Recall that the target density must be normalised. Hence, the optimal estimator given by the normalised posterior is not accessible in practice since it requires the marginal likelihood – the very term we are attempting to estimate – to be known. While the optimal estimator therefore cannot be used in practice, it can nevertheless be used to inform the construction of other estimators based on alternative importance sampling target distributions.

Learning a suitable target distribution

We propose learning the target distribution \(\varphi(\theta)\) from samples of the posterior. Samples from the posterior can be split into training and evaluation (cf. test) sets. Machine learning (ML) techniques can then be applied to learn an approximate model of the normalised posterior from the training samples, with the constraint that the tails of the learnt target are narrower than the posterior, i.e.
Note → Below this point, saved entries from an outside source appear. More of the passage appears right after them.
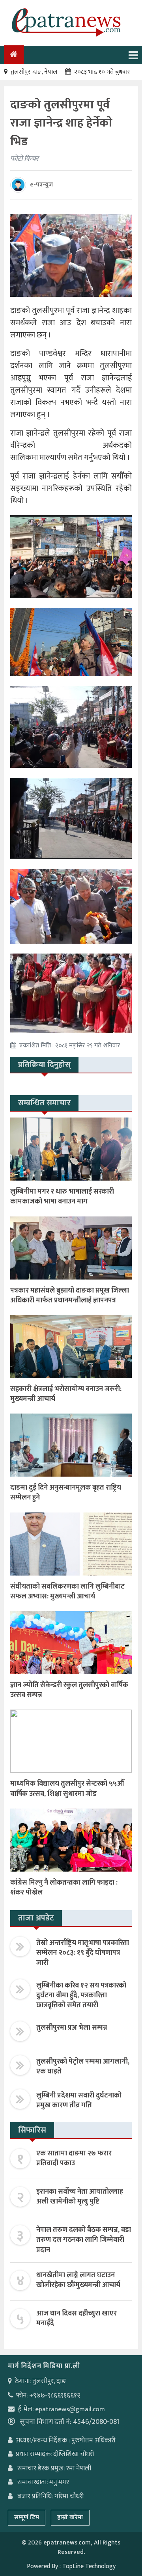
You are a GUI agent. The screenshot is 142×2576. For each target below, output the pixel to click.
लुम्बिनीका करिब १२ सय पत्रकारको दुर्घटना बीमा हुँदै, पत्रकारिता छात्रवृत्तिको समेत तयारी (81, 1995)
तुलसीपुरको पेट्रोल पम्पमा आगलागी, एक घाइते (82, 2066)
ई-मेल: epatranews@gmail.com (61, 2409)
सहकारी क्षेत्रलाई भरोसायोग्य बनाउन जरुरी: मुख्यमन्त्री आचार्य (65, 1394)
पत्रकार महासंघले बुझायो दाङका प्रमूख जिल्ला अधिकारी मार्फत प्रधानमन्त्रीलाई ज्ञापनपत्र (69, 1295)
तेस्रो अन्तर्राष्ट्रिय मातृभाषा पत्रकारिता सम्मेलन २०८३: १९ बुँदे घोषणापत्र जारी (82, 1953)
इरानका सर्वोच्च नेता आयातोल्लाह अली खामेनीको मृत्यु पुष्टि (79, 2196)
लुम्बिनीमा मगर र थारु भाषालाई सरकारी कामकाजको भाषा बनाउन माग (62, 1196)
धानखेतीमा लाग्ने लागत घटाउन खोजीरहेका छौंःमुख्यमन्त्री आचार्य (78, 2280)
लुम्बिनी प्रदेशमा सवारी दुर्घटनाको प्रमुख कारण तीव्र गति (78, 2100)
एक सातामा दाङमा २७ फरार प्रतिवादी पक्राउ (74, 2158)
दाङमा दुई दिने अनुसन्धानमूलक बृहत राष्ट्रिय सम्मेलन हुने (65, 1492)
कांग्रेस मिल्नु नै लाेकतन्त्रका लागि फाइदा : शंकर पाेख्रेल (64, 1887)
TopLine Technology (89, 2566)
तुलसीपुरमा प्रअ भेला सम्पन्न (71, 2028)
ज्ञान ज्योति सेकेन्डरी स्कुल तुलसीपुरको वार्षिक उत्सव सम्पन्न (69, 1690)
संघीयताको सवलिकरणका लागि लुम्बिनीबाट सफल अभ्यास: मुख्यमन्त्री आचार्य (67, 1591)
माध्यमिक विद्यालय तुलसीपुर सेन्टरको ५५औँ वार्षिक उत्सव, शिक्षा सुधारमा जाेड (67, 1788)
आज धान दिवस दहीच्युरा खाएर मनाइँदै (76, 2318)
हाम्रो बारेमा (70, 2517)
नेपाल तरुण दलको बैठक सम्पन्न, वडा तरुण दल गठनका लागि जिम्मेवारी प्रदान (83, 2240)
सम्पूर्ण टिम (26, 2517)
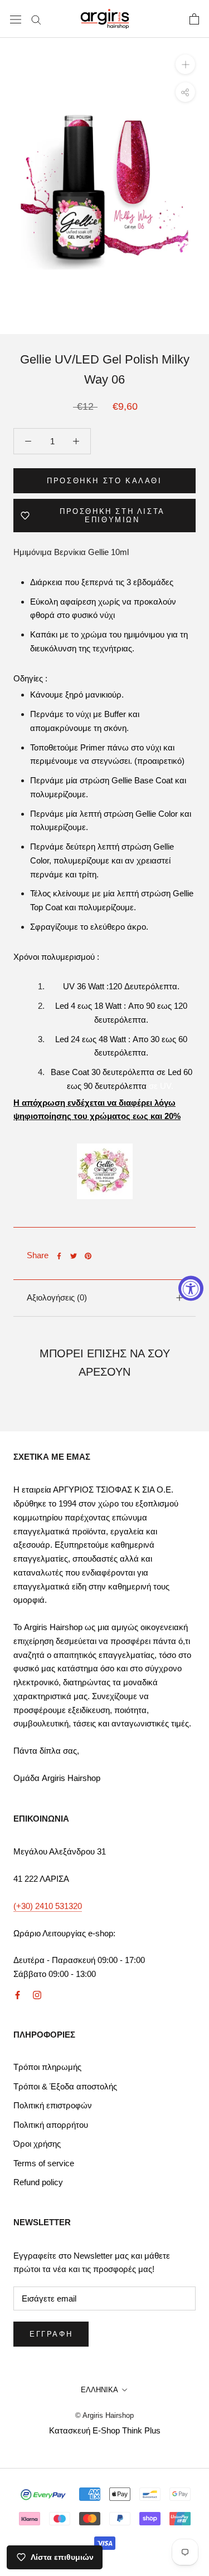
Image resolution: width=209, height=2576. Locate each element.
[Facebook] (59, 1256)
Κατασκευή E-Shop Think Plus (105, 2430)
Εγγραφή (51, 2334)
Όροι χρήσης (37, 2143)
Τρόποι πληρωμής (47, 2067)
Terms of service (43, 2163)
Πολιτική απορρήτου (50, 2125)
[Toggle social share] (185, 92)
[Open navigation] (15, 18)
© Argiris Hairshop (104, 2415)
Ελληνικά (99, 2390)
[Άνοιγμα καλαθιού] (194, 18)
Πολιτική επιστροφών (52, 2105)
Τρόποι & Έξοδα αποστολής (65, 2086)
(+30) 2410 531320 (47, 1906)
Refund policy (38, 2182)
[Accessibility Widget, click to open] (190, 1288)
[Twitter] (73, 1256)
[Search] (36, 19)
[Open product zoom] (185, 64)
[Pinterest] (88, 1256)
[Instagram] (37, 1994)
\[\varphi(\theta) \stackrel{\text{ML}}{\simeq} \varphi^\text{optimal}(\theta) = \frac{\mathcal{L}(\theta) \pi(\theta)}{z}.\]

We term this approach the learnt harmonic mean estimator.

We are interested not only in an estimator for the marginal likelihood but also in an estimate of the variance of this estimator, and its variance. Such additional estimators are useful in their own right and can also provide valuable sanity checks that the resulting marginal likelihood estimator is well-behaved. We present corresponding estimators for the cases of uncorrelated and correlated samples. Harmonic mean estimators provide an estimation of the reciprocal of the marginal likelihood. We therefore also consider estimation of the marginal likelihood itself and its variance from the reciprocal estimators. Moreover, we present expressions to also estimate the Bayes factor, and its variance, to compare two models. Finally, we present models to learn the normalised target distribution \(\varphi(\theta)\) by approximating the posterior distribution, with the constraint that the target has narrower tails than the posterior, and discuss how to train such models. Training involves constructing objective functions that penalise models that would result in estimators with a large variance, with appropriate regularisation.